◆ **EXERCISE**
Reproduce all of the following records verbatim, leaving out the pictures.

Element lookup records
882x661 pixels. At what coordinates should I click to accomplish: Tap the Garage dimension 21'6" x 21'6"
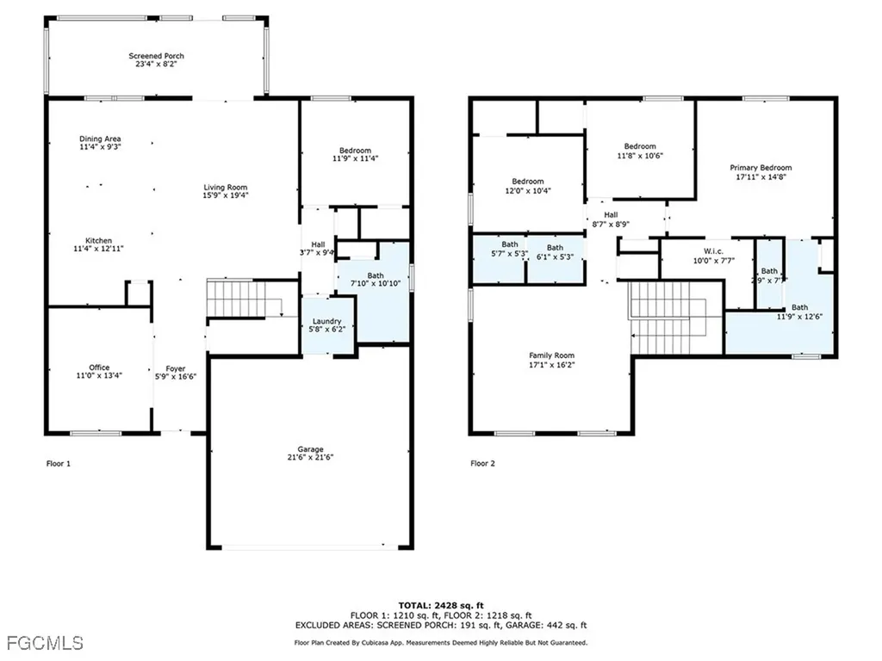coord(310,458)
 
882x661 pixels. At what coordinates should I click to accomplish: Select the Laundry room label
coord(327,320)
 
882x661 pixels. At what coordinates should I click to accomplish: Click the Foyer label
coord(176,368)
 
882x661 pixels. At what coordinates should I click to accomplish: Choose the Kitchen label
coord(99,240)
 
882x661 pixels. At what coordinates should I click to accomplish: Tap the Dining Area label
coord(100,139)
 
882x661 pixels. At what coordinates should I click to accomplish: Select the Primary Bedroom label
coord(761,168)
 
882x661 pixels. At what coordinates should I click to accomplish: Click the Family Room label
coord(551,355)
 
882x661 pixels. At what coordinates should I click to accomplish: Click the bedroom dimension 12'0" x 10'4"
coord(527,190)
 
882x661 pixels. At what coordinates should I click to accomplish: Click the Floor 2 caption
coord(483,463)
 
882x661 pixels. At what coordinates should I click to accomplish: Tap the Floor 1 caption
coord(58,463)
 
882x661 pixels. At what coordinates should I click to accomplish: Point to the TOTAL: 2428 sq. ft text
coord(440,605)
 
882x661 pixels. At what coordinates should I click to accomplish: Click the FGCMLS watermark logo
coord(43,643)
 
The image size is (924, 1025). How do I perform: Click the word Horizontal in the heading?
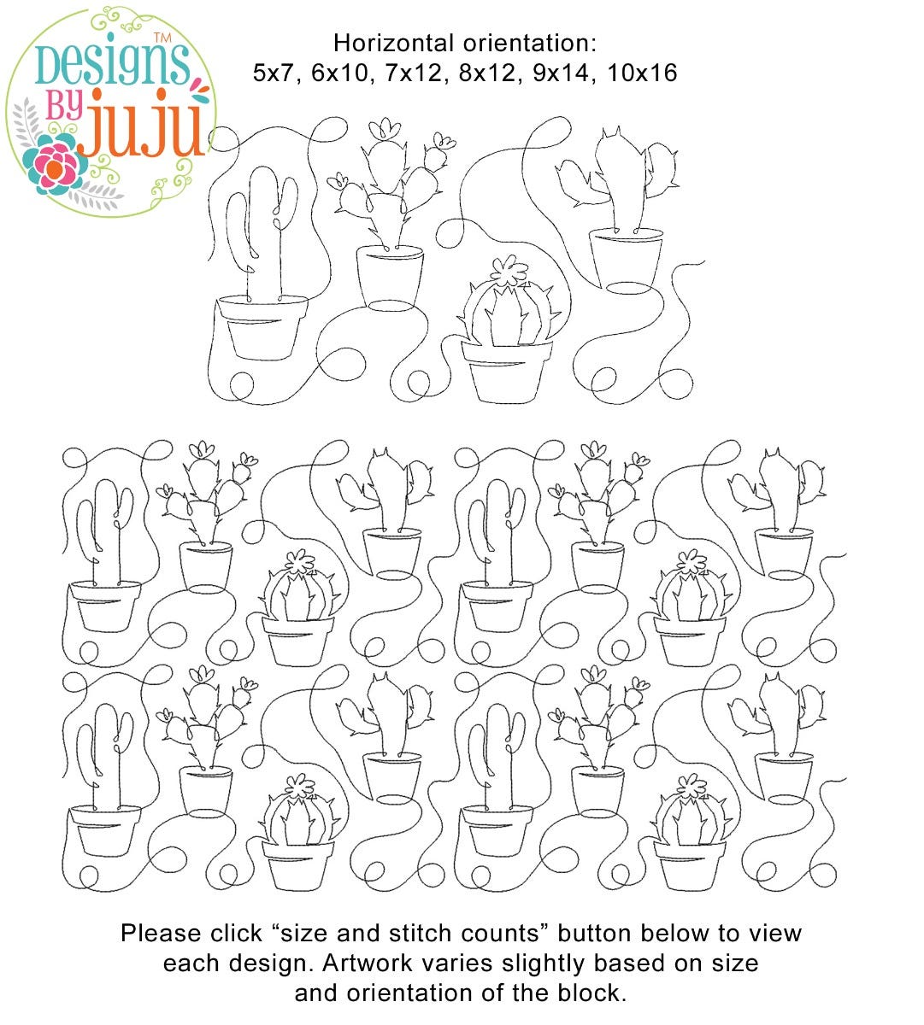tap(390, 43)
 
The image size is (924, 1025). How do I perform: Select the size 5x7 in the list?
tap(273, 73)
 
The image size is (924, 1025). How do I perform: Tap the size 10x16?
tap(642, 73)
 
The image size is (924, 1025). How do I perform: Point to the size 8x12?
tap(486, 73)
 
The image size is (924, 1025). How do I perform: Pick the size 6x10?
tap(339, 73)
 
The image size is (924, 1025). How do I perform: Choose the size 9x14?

◆ **THE COMPLETED TASK**
882x661 pixels. At what coordinates should I click to accomplish: Tap the Garage dimension 21'6" x 21'6"
coord(310,458)
 
882x661 pixels. At what coordinates should I click to accomplish: Select the Laundry room label
coord(327,320)
 
882x661 pixels. At what coordinates should I click to accomplish: Click the Foyer label
coord(176,368)
 
882x661 pixels. At what coordinates should I click to accomplish: Choose the Kitchen label
coord(99,240)
 
882x661 pixels. At what coordinates should I click to accomplish: Tap the Dining Area label
coord(100,139)
 
882x661 pixels. At what coordinates should I click to accomplish: Select the Primary Bedroom label
coord(761,168)
 
882x661 pixels. At what coordinates should I click to accomplish: Click the Family Room label
coord(551,355)
 
882x661 pixels. At what coordinates should I click to accomplish: Click the bedroom dimension 12'0" x 10'4"
coord(527,190)
 
882x661 pixels. At what coordinates should I click to accomplish: Click the Floor 2 caption
coord(483,463)
 
882x661 pixels. At what coordinates should I click to accomplish: Tap the Floor 1 caption
coord(58,463)
 
882x661 pixels. At what coordinates should I click to accomplish: Point to the TOTAL: 2428 sq. ft text
coord(440,605)
 
882x661 pixels. At what coordinates should I click to accomplish: Click the FGCMLS watermark logo
coord(43,643)
 
The image size is (924, 1025). How do I perform: Click the word Horizontal in the heading?
tap(390, 43)
 
The image size is (924, 1025). How do I perform: Select the size 5x7 in the list?
tap(273, 73)
 
The image size is (924, 1025). How do I perform: Tap the size 10x16?
tap(642, 73)
 
The image size is (924, 1025). How do I perform: Point to the size 8x12?
tap(486, 73)
 
The image size is (924, 1025). How do I perform: Pick the size 6x10?
tap(339, 73)
 
The image size is (924, 1025). How do I perform: Choose the size 9x14?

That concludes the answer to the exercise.